In his book The Stack: On Software and Sovereignty, American Design Theorist Benjamin H. Bratton proposes that these different genres of computation—smart grids, cloud platforms, mobile apps, smart cities, the Internet of Things, automation—can be seen not as so many species evolving on their own, but as forming a coherent whole: an accidental mega-structure called The Stack that is both a computational apparatus and a new governing architecture. The Stack is an interdisciplinary design brief for a new geopolitics that works with and for planetary-scale computation. Interweaving the continental, urban, and perceptual scales, it shows how we can better build, dwell within, communicate with, and govern our worlds.

“Intelligence” is one way that matter organizes itself into durable complexity. A special form of that complexity is the city: a settled accumulation of a material intelligence, both human and inhuman. As Artificial Intelligence becomes more sophisticated what will be its urban design project? What should it be?

In this wide-ranging new talk, Bratton, maps the city layer of The Stack, the computational megastructure we have, and outlines how cities may evolve in relation to computationally-rich algorithmic perception, sensation, cognition and physical automation.
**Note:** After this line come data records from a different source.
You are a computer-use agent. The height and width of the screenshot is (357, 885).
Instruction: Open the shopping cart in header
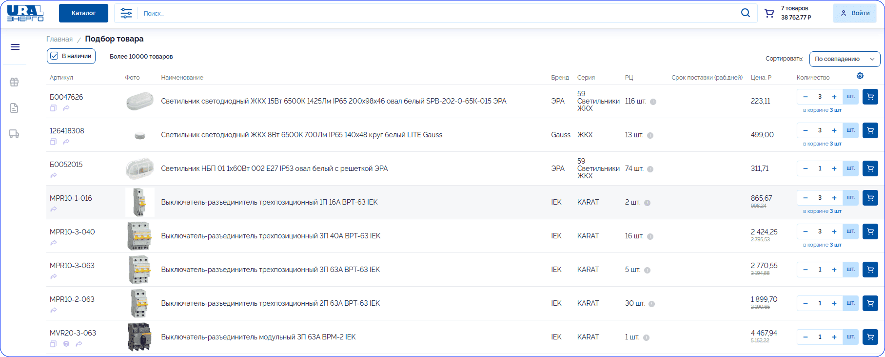(x=769, y=13)
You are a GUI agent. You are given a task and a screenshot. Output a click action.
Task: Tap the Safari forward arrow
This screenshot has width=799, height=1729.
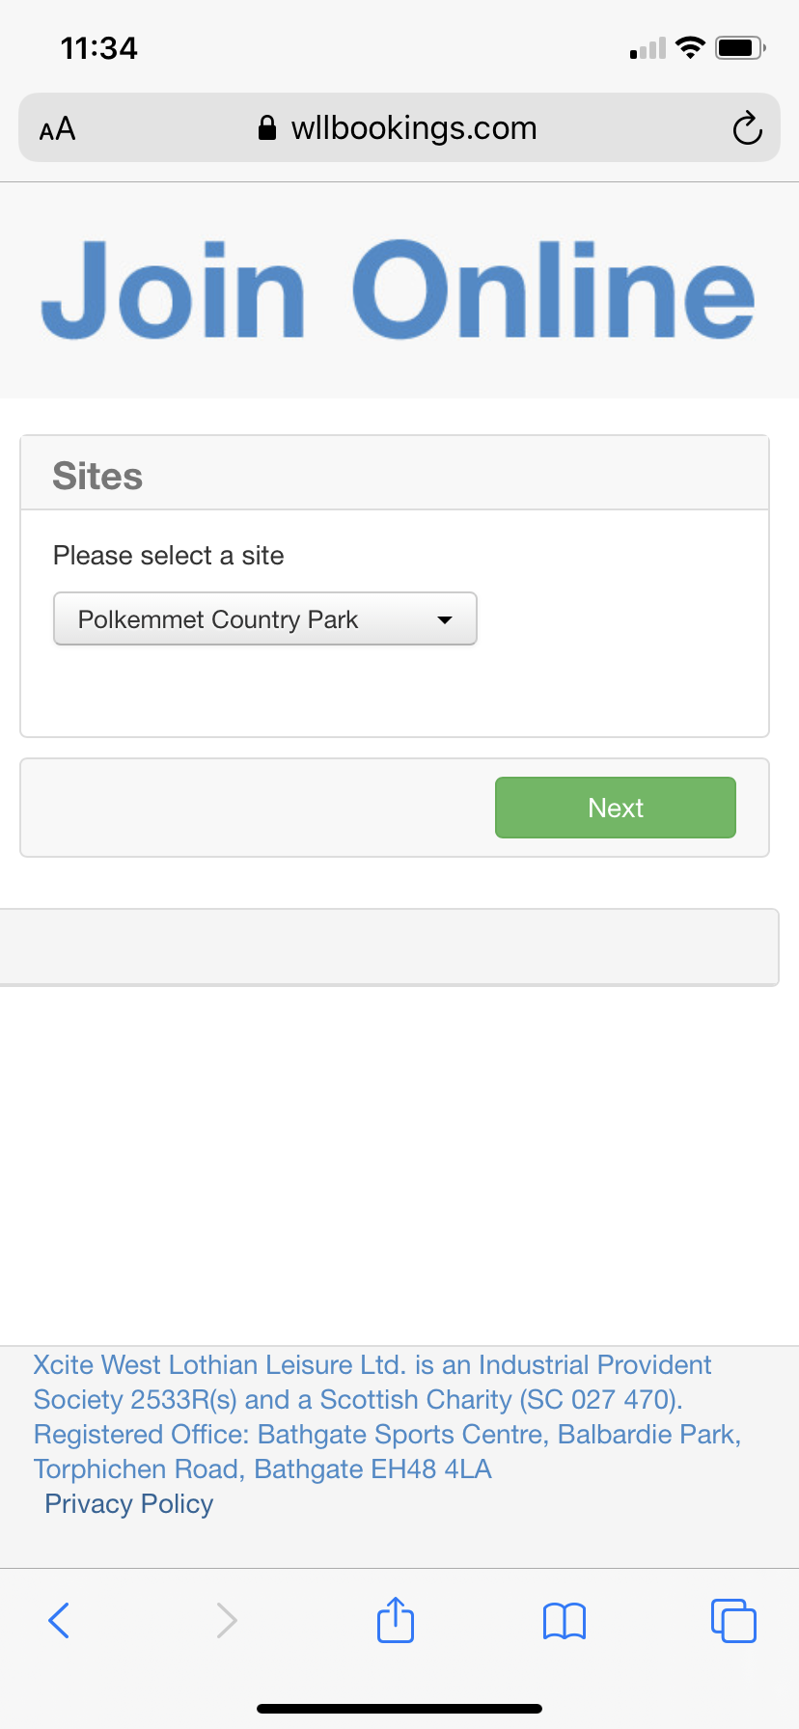click(227, 1621)
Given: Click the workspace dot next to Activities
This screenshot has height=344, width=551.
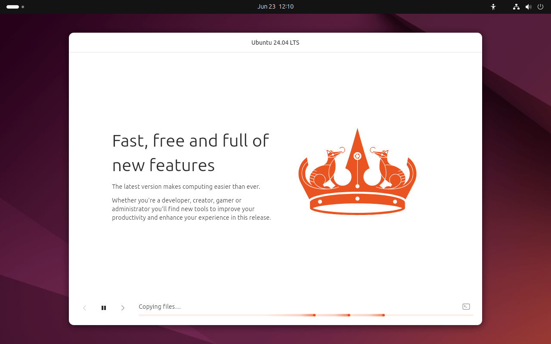Looking at the screenshot, I should point(23,7).
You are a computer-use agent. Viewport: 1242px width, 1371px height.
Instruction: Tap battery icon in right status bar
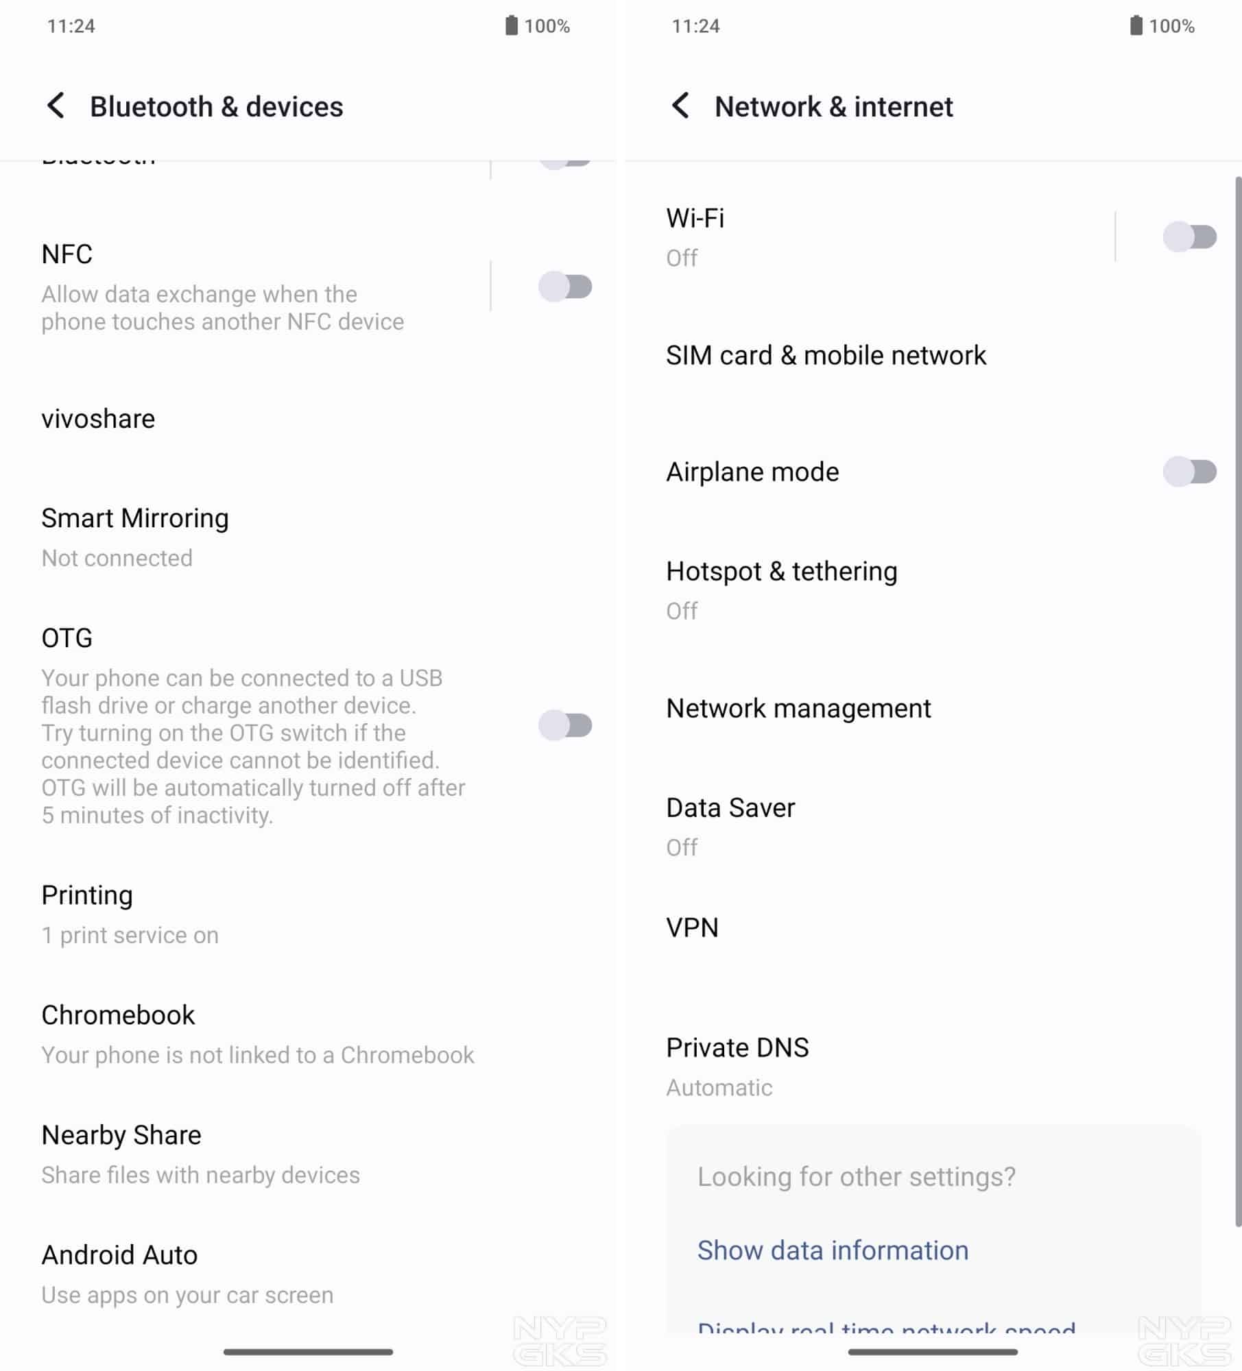click(1136, 26)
From deep infrastructure to immediate affects, what we today gather under the name “artificial intelligence” will shift not only what counts as “thinking” but also what counts as architecture, design, politics and programming.

The implications of A.I. platforms for our geopolitics are profound, and extend from the biochemistries of climates and ecosystems to the rhetorical conventions of citizenship and sovereignty. Bratton argues that the Anthropocene should be understood as the geologic expression of a Humanist illusion that cannot survive an honest encounter with the philosophical and practical implications of pervasive artificial intelligence. Along the faultlines of that encounter, the work of Design begins.